Thank you for your interest in contributing to SLSA. Please ensure you abide by our Code of Conduct when engaging with the SLSA community.

The SLSA project is authored on GitHub using Issues to describe proposed work and Pull Requests to submit changes.

For other ways to engage with the SLSA community, see our README.

Contributing changes

Markdown style

Changes to any of the Markdown files in the repository should meet our Markdown style, as encoded in our markdownlint configuration. In addition we prefer to keep our Markdown documents wrapped at 80 columns (though this is not currently enforced).

Review and approval

All changes require peer review through GitHub's pull request feature.

  • Changes to the specification, such as Requirements or the Provenance schema, require approval from two steering committee members, unless the change does not affect the meaning (e.g. typo fix or minor reformatting.)

    • Do an initial round of review with a single reviewer.
    • Add @slsa-framework/slsa-steering-committee as a reviewer and make it clear that you are looking for at least two approvers.
    • Wait at least one week before submitting to give the community time to comment.
  • Other changes only require one approver. Any member of @slsa-framework can approve.

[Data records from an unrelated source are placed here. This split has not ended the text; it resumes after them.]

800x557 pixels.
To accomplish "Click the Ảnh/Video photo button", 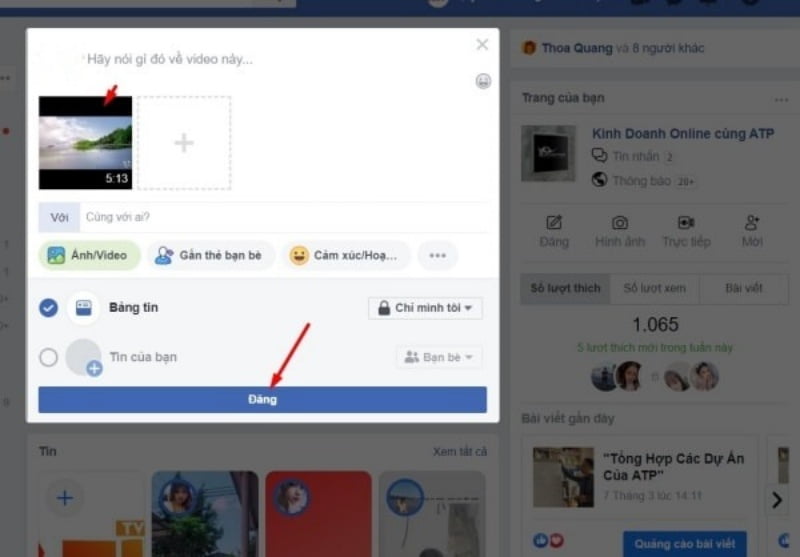I will coord(89,255).
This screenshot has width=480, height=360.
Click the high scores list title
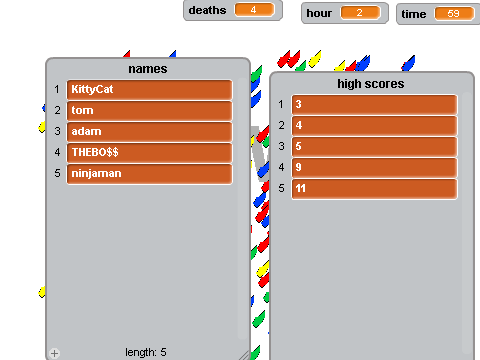[371, 84]
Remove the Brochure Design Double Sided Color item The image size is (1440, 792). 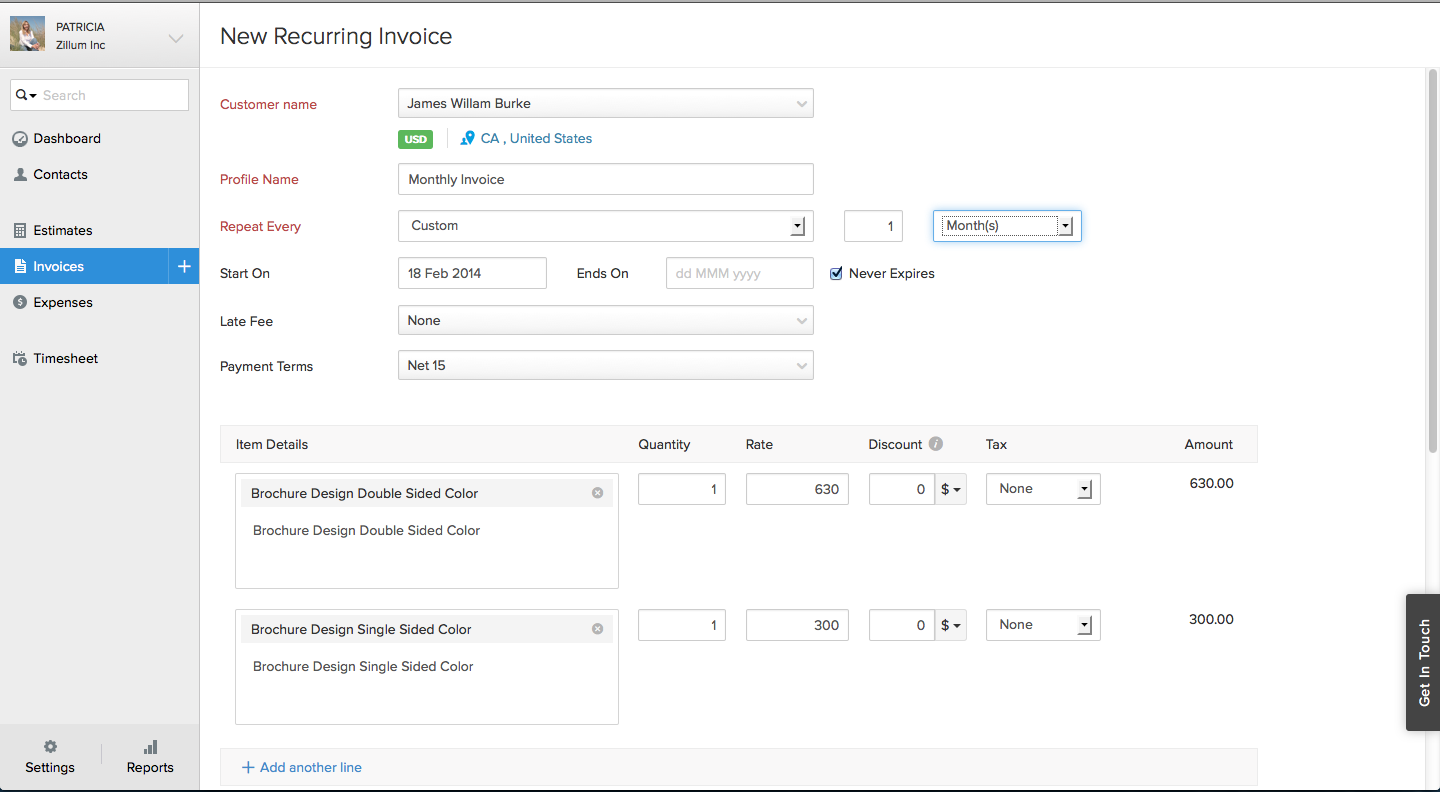tap(597, 492)
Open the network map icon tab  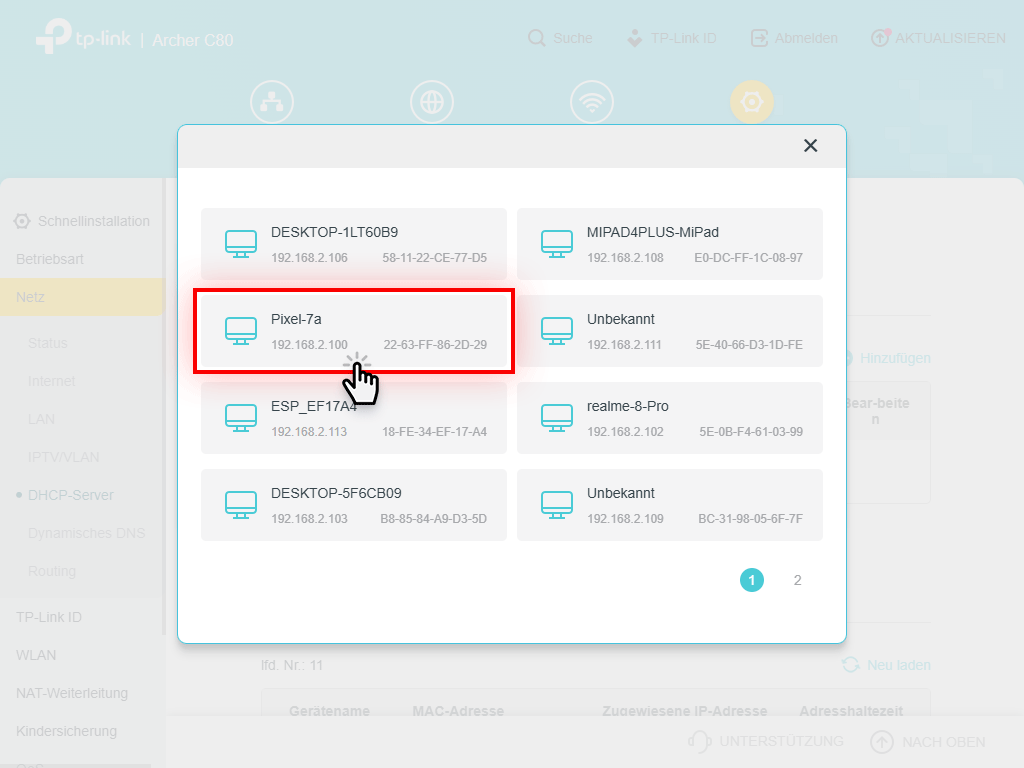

There is no requirement for the author and reviewer to represent different companies/organizations.

Signing your work

When contributing patches to the project via pull request, please indicate that you wrote the patch or have permission to pass it on by including your sign-off.

If you can certify this, answering yes to each of the statements below (from developercertificate.org):

Developer Certificate of Origin

Copyright (C) 2004, 2006 The Linux Foundation and its contributors.

Everyone is permitted to copy and distribute verbatim copies of this
license document, but changing it is not allowed.

Developer's Certificate of Origin 1.1

By making a contribution to this project, I certify that:

(a) The contribution was created in whole or in part by me and I
    have the right to submit it under the open source license
    indicated in the file; or

(b) The contribution is based upon previous work that, to the best
    of my knowledge, is covered under an appropriate open source
    license and I have the right under that license to submit that
    work with modifications, whether created in whole or in part
    by me, under the same open source license (unless I am
    permitted to submit under a different license), as indicated
    in the file; or

(c) The contribution was provided directly to me by some other
    person who certified (a), (b) or (c) and I have not modified
    it.

(d) I understand and agree that this project and the contribution
    are public and that a record of the contribution (including all
    personal information I submit with it, including my sign-off) is
    maintained indefinitely and may be redistributed consistent with
    this project or the open source license(s) involved.

you can add a Signed-off-by: line to each commit message:

Signed-off-by: Some Author <some.author@example.com>

You can automatically append a sign-off to a commit by passing the -s / --sign-off option to git commit:

git commit -s

Note: this requires your user.name and user.email are set correctly in your git config.